Optimal coordination in Minority Game: A solution from reinforcement
learning
- URL: http://arxiv.org/abs/2312.14970v1
- Date: Wed, 20 Dec 2023 00:47:45 GMT
- Title: Optimal coordination in Minority Game: A solution from reinforcement
learning
- Authors: Guozhong Zheng, Weiran Cai, Guanxiao Qi, Jiqiang Zhang, and Li Chen
- Abstract summary: The Minority Game is perhaps the simplest model that provides insights into how human coordinate to maximize the resource utilization.
Here, we turn to the paradigm of reinforcement learning, where individuals' strategies are evolving by evaluating both the past experience and rewards in the future.
We reveal that the population is able to reach the optimal allocation when individuals appreciate both the past experience and rewards in the future.
- Score: 6.0413802011767705
- License: http://creativecommons.org/licenses/by/4.0/
- Abstract: Efficient allocation is important in nature and human society where
individuals often compete for finite resources.
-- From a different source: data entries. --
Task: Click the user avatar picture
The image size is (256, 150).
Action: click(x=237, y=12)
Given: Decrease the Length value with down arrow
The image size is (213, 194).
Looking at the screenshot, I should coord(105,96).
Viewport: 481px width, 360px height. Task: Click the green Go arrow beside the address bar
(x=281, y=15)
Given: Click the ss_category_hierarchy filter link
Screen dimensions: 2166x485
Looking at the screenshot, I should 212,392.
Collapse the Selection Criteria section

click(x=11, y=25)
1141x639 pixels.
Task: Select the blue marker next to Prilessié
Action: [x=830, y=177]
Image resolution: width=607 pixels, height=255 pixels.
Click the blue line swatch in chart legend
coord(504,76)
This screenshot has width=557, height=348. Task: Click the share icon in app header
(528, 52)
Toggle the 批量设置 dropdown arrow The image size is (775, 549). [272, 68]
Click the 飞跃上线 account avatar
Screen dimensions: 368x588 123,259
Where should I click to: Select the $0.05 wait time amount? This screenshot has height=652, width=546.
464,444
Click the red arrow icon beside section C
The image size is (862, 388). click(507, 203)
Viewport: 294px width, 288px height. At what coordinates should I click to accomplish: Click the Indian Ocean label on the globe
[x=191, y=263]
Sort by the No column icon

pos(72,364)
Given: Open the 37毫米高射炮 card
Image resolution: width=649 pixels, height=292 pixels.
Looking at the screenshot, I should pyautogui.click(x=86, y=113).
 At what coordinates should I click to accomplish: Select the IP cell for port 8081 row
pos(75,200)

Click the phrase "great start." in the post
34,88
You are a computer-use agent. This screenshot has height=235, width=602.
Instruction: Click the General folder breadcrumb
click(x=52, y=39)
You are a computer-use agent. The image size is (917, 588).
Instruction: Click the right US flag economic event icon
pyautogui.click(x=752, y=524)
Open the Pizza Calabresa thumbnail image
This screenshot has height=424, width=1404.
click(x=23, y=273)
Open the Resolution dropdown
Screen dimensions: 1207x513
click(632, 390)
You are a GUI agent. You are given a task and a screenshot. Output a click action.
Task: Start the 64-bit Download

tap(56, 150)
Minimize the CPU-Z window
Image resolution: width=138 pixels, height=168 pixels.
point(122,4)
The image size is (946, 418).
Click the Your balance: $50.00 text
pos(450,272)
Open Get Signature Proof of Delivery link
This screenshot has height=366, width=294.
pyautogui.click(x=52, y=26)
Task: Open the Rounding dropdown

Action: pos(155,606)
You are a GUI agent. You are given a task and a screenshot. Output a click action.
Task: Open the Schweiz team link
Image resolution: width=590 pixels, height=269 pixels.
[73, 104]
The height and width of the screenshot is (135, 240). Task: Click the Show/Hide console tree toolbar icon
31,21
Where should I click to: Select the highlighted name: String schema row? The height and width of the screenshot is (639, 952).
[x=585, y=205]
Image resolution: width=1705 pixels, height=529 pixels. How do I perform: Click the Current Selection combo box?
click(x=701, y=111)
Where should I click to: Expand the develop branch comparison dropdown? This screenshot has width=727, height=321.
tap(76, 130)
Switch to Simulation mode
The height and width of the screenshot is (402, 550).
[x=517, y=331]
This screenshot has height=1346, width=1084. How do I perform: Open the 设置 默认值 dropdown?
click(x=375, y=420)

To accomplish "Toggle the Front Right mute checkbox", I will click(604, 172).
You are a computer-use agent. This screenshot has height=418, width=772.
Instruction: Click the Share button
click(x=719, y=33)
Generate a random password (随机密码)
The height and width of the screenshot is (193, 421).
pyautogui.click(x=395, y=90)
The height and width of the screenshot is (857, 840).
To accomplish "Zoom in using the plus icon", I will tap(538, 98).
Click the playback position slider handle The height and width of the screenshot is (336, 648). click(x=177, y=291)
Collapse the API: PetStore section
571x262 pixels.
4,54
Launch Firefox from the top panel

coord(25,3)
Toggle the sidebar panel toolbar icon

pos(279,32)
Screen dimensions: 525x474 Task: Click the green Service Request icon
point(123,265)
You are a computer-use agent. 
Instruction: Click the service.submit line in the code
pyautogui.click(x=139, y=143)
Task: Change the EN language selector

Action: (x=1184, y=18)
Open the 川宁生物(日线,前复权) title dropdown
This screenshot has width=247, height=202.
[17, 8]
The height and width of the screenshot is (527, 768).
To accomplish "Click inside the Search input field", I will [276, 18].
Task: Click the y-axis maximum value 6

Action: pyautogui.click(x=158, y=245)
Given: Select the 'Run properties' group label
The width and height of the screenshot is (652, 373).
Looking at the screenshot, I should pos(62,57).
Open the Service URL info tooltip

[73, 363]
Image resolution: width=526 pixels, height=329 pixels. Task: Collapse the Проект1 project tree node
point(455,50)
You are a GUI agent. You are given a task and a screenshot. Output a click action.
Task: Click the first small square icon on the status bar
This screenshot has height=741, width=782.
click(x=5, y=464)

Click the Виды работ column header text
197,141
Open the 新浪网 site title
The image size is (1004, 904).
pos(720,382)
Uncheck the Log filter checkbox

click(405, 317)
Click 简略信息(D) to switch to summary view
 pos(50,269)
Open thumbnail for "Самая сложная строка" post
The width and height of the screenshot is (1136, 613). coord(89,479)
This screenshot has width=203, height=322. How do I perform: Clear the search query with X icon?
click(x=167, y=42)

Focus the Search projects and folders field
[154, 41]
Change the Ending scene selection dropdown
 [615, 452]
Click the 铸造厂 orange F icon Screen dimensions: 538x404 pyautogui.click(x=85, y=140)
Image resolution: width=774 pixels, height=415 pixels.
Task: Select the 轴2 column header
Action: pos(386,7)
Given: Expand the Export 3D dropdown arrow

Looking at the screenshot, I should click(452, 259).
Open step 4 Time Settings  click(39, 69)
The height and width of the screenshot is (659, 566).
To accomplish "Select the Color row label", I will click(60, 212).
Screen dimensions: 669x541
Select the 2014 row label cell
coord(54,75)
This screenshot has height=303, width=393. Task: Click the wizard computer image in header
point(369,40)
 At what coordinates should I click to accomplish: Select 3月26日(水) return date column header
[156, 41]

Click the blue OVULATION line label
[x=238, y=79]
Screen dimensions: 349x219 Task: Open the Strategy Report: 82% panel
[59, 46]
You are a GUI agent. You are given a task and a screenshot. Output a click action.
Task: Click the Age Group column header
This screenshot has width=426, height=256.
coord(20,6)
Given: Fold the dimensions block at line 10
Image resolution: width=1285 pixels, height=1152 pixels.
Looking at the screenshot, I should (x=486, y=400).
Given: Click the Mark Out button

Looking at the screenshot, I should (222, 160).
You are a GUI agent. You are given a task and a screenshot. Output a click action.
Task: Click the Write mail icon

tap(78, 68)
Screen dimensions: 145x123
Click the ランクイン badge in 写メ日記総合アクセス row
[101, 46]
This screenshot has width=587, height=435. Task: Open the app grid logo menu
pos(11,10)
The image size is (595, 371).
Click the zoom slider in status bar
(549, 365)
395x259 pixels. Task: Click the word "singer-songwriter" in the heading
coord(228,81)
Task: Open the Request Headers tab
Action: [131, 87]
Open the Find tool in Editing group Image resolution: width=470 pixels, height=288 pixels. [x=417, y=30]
The Minority Game is perhaps
the simplest model that provides deep insights into how human coordinate to
maximize the resource utilization. However, this model assumes the static
strategies that are provided a priori, failing to capture their adaptive
nature. Here, we turn to the paradigm of reinforcement learning, where
individuals' strategies are evolving by evaluating both the past experience and
rewards in the future. Specifically, we adopt the Q-learning algorithm, each
player is endowed with a Q-table that guides their decision-making. We reveal
that the population is able to reach the optimal allocation when individuals
appreciate both the past experience and rewards in the future, and they are
able to balance the exploitation of their Q-tables and the exploration by
randomly acting. The optimal allocation is ruined when individuals tend to use
either exploitation-only or exploration-only, where only partial coordination
and even anti-coordination are observed. Mechanism analysis reveals that a
moderate level of exploration can escape local minimums of metastable periodic
states, and reaches the optimal coordination as the global minimum.
Interestingly, the optimal coordination is underlined by a symmetry-breaking of
action preferences, where nearly half of the population choose one side while
the other half prefer the other side. The emergence of optimal coordination is
robust to the population size and other game parameters. Our work therefore
provides a natural solution to the Minority Game and sheds insights into the
resource allocation problem in general. Besides, our work demonstrates the
potential of the proposed reinforcement learning paradigm in deciphering many
puzzles in the socio-economic context.